#### Trecho do documento ####

O avanço do crime organizado no comércio ilegal de cigarros provocou nos últimos dois anos o fechamento de 21 fábricas clandestinas no Brasil que falsificavam marcas originárias do Paraguai. O movimento ganhou força com mão de obra estrangeira e, segundo órgãos de fiscalização, análoga à escravidão.

O cigarro fabricado no país vizinho faz uma longa jornada para chegar aos consumidores brasileiros e, apesar disso, custa menos da metade dos valores praticados no Brasil, o que impulsiona esse mercado.

O crime organizado, porém, passou a instalar fábricas ilegais no país para reduzir custos com transporte e tributação e o risco de perder as cargas em operações nas rodovias para coibir o contrabando. A solução encontrada foi a de falsificar marcas paraguaias, que já estão presentes no dia a dia dos consumidores brasileiros.

Uma pesquisa do Ipec encomendada pelo FNCP (Fórum Nacional Contra a Pirataria e a Ilegalidade) —que fez o levantamento das indústrias fechadas— mostra que o mercado ilegal responde por 32% do consumo no país.

Desde 2012, foram fechadas 81 indústrias ilegais em 13 estados de todas as regiões, prática que ganhou tração nos últimos anos. De 2022 a maio deste ano, dado mais recente, foram fechadas 41 fábricas clandestinas.

#### Dados fornecidos ####

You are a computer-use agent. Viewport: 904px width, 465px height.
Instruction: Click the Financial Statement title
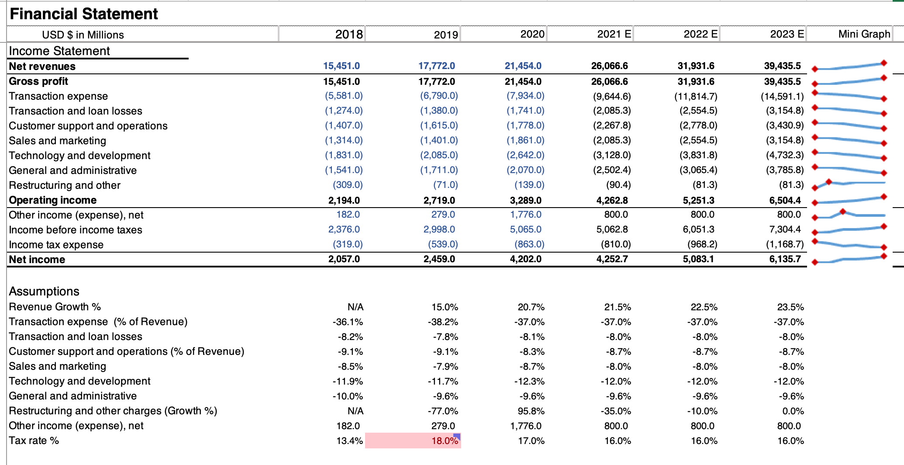[83, 14]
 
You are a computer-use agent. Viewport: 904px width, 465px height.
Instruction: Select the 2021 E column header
[614, 34]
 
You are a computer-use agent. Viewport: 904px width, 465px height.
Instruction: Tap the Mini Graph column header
[864, 34]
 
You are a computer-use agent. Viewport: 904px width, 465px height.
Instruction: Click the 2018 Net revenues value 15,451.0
[342, 66]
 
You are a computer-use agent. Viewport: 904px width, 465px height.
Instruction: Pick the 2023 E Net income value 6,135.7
[785, 259]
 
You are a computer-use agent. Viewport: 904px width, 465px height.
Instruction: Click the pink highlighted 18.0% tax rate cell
[413, 441]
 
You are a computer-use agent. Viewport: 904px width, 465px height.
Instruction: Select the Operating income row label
[53, 200]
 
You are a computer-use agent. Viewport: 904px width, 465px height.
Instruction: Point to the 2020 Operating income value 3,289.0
[526, 201]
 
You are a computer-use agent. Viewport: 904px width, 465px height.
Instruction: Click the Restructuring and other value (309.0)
[348, 185]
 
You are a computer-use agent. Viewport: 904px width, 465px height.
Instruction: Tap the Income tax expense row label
[56, 245]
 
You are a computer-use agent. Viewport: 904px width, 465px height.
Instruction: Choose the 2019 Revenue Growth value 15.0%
[445, 307]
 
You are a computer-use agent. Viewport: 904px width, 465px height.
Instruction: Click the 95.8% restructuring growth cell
[531, 411]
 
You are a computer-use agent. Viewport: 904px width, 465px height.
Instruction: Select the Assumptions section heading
[44, 291]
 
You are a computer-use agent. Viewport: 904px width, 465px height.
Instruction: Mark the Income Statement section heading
[59, 51]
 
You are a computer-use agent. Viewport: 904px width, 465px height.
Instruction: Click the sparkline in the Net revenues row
[849, 66]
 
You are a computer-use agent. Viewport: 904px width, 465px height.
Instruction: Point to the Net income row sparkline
[849, 259]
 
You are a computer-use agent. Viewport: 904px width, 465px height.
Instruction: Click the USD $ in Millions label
[83, 35]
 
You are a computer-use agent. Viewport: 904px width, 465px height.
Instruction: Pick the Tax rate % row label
[34, 441]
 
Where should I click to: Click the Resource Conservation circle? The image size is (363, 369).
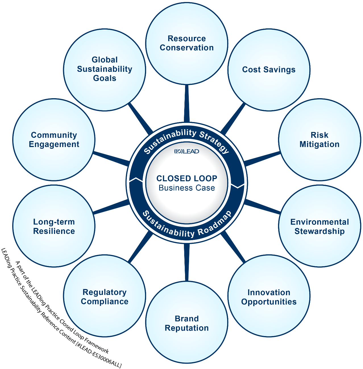[186, 43]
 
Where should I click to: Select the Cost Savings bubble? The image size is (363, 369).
[269, 70]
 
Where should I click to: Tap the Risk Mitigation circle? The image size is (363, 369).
[319, 139]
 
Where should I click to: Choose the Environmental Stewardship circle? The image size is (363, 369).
[319, 226]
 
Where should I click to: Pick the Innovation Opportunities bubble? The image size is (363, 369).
[269, 297]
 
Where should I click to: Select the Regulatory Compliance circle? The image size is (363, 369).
[104, 297]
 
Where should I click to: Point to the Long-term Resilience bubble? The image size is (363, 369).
[54, 226]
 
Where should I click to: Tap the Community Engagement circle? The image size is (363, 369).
[54, 139]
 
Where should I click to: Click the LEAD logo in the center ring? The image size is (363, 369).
[187, 152]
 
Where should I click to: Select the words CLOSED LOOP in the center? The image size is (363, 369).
[187, 179]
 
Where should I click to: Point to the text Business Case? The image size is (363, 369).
[187, 188]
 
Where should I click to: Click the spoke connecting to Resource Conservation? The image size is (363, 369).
[186, 104]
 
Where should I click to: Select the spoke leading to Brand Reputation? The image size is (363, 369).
[186, 263]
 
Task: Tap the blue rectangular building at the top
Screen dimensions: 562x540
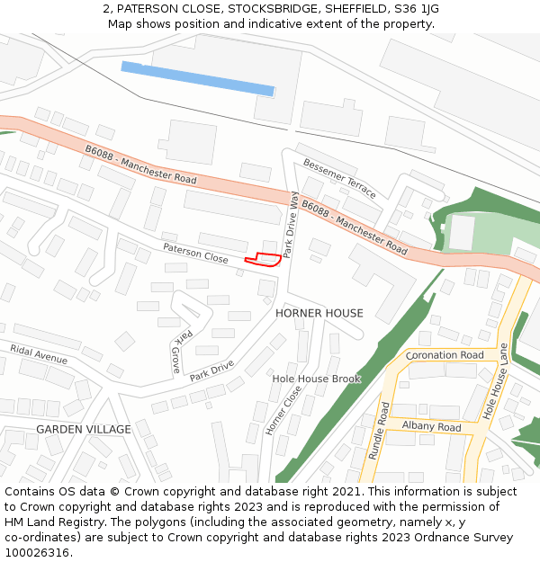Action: point(198,78)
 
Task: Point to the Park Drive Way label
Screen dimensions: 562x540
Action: point(291,225)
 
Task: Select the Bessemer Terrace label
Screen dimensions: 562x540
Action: point(339,178)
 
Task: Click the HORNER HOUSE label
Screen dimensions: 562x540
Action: point(320,313)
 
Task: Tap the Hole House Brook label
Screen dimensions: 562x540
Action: point(316,379)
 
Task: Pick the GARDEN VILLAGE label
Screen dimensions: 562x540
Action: point(84,430)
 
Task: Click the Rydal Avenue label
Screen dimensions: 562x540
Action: point(39,353)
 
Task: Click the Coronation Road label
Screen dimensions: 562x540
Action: point(445,355)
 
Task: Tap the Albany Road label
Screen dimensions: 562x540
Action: point(431,427)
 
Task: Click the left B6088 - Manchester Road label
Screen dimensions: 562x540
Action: point(140,165)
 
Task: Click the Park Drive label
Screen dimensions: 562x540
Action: point(212,370)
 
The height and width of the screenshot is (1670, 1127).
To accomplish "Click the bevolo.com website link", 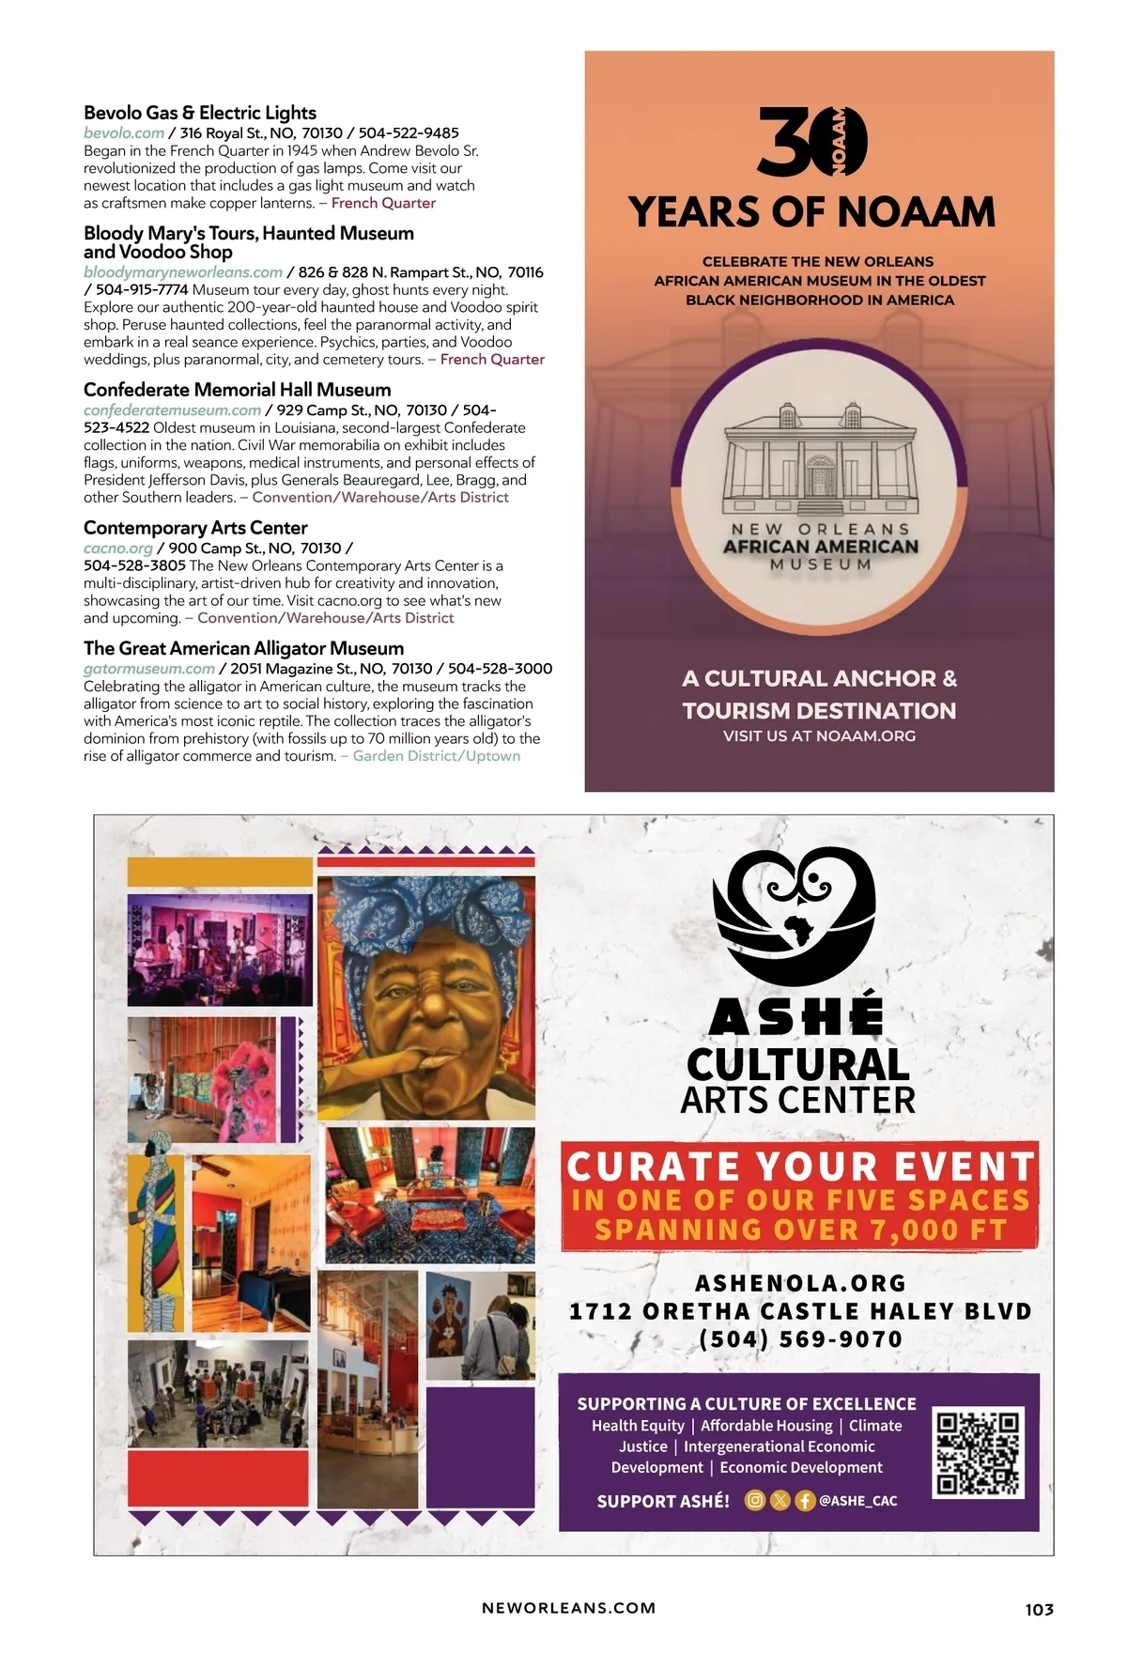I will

####

### Enunciado do problema
Responda com base no trecho sobre o comércio ilegal de cigarros:
1. Quantas fábricas clandestinas que falsificavam marcas do Paraguai foram fechadas no Brasil nos últimos dois anos?
2. Segundo a pesquisa do Ipec, que percentual do consumo no país corresponde ao mercado ilegal?
3. Desde 2012, quantas indústrias ilegais foram fechadas e em quantos estados?

### Resposta escrita
1. 21 fábricas.
2. 32%.
3. 81 indústrias, em 13 estados.